*** Block opens ***

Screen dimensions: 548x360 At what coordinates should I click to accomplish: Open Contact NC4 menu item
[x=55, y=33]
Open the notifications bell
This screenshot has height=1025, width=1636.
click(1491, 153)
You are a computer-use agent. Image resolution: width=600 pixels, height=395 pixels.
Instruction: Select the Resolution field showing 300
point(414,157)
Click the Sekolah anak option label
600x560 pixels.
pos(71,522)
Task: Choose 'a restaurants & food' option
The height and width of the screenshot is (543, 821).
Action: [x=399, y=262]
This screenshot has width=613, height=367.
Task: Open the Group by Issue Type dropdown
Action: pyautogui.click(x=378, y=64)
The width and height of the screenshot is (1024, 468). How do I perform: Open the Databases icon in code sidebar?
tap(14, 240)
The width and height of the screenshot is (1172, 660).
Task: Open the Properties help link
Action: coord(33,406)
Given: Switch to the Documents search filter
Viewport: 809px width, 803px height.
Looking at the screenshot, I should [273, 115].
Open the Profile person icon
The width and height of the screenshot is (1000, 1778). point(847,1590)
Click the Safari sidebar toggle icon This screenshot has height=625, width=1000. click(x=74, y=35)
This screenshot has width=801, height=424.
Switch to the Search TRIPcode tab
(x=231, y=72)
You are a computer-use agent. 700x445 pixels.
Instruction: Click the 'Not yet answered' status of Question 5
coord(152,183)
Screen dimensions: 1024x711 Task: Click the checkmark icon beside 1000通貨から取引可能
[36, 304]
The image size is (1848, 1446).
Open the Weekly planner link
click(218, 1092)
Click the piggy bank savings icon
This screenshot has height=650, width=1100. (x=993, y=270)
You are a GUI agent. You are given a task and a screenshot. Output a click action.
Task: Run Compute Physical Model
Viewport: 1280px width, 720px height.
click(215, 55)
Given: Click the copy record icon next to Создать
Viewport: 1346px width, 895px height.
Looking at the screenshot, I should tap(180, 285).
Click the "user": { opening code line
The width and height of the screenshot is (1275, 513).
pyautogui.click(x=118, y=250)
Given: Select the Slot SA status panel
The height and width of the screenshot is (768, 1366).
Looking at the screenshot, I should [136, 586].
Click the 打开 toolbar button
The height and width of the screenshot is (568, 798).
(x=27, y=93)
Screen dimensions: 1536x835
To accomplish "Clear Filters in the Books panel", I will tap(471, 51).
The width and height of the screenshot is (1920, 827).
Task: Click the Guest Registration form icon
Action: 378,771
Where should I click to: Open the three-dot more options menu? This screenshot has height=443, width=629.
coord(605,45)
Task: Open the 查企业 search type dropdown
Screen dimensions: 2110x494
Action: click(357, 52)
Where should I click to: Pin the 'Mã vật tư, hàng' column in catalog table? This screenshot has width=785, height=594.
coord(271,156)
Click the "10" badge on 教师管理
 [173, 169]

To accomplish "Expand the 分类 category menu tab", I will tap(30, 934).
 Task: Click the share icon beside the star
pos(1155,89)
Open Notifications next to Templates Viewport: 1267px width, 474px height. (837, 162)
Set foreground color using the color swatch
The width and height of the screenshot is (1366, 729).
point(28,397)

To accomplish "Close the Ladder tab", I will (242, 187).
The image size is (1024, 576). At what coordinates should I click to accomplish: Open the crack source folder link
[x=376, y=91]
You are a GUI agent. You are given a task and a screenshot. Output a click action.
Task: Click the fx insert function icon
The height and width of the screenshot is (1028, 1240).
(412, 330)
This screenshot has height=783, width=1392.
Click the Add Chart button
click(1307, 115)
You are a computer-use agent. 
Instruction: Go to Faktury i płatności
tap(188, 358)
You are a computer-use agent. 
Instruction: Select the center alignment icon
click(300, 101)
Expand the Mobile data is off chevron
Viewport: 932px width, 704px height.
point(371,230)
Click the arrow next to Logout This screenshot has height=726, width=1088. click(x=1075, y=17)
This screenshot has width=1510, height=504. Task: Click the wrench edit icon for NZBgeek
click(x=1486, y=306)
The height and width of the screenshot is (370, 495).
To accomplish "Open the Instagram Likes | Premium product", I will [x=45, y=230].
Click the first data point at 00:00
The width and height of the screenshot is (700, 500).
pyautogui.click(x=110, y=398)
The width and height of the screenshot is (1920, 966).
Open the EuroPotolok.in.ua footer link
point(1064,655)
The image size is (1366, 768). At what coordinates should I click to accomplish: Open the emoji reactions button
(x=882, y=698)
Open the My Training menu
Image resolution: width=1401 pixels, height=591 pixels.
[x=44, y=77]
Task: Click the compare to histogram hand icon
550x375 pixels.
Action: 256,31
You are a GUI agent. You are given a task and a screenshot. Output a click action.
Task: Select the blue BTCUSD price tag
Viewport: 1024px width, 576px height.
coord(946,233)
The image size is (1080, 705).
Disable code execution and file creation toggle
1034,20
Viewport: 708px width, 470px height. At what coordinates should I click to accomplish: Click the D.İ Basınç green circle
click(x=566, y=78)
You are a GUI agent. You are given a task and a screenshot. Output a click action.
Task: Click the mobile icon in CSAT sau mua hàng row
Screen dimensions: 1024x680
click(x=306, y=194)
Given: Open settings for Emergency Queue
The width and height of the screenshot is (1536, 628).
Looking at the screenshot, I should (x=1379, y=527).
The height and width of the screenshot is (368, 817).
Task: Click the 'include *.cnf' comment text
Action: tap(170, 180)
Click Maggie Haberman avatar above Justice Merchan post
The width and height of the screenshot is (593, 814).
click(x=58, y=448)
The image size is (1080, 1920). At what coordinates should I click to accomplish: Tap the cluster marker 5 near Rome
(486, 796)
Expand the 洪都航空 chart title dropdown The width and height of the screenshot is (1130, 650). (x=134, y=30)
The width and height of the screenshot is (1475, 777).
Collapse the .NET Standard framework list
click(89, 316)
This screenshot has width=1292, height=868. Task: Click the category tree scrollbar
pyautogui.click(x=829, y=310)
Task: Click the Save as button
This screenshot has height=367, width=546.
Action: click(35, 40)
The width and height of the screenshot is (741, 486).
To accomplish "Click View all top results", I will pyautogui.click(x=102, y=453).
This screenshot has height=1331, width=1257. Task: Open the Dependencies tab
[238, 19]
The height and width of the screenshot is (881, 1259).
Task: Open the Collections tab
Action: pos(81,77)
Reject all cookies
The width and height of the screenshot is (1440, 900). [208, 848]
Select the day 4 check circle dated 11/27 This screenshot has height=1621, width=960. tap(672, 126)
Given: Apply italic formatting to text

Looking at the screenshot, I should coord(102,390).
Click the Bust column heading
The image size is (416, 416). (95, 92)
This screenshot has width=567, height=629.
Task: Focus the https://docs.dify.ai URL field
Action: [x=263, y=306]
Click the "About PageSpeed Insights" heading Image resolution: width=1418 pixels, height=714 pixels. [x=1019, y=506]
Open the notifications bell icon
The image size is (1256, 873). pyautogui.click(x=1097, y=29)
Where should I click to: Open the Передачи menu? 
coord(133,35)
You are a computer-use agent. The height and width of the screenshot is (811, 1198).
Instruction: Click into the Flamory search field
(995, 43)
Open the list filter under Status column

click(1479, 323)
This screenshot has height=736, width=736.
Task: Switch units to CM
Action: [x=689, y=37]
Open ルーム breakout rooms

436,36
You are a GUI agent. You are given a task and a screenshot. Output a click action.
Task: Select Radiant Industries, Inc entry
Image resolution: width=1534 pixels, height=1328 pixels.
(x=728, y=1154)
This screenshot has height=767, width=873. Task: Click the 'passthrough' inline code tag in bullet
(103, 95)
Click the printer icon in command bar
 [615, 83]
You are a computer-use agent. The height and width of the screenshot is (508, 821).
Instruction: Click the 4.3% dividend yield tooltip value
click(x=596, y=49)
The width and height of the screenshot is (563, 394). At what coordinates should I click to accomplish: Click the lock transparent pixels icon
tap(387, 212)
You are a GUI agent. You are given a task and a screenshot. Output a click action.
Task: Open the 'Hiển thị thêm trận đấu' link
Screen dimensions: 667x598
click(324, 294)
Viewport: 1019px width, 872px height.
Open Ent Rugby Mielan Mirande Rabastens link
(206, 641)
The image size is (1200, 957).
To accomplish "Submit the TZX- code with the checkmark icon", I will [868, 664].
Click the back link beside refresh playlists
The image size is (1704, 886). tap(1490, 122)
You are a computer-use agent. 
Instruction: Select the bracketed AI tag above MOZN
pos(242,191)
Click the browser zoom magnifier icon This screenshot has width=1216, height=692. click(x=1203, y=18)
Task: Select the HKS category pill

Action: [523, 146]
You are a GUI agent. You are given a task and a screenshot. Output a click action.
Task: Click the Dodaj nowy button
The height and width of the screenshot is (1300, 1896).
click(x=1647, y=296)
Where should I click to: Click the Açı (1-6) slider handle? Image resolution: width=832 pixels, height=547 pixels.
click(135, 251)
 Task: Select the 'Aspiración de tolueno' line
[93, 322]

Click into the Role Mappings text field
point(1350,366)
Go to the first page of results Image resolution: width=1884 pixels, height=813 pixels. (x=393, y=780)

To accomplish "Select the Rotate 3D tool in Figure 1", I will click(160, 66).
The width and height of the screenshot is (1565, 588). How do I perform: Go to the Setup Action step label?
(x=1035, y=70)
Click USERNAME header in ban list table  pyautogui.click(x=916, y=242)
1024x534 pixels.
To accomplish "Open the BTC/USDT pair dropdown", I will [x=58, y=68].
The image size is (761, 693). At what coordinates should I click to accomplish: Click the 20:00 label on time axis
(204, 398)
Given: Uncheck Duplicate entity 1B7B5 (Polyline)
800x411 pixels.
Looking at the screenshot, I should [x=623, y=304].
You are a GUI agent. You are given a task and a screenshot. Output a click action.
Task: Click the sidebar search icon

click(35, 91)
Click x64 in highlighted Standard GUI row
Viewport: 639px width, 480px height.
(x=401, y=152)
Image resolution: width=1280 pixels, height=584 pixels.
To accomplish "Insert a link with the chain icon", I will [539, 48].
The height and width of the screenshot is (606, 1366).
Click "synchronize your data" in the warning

*** Block closes ***

Task objective - List every line above containing the word "with".

Solved problem -
To accomplish "Submit the TZX- code with the checkmark icon", I will [868, 664].
To accomplish "Insert a link with the chain icon", I will [539, 48].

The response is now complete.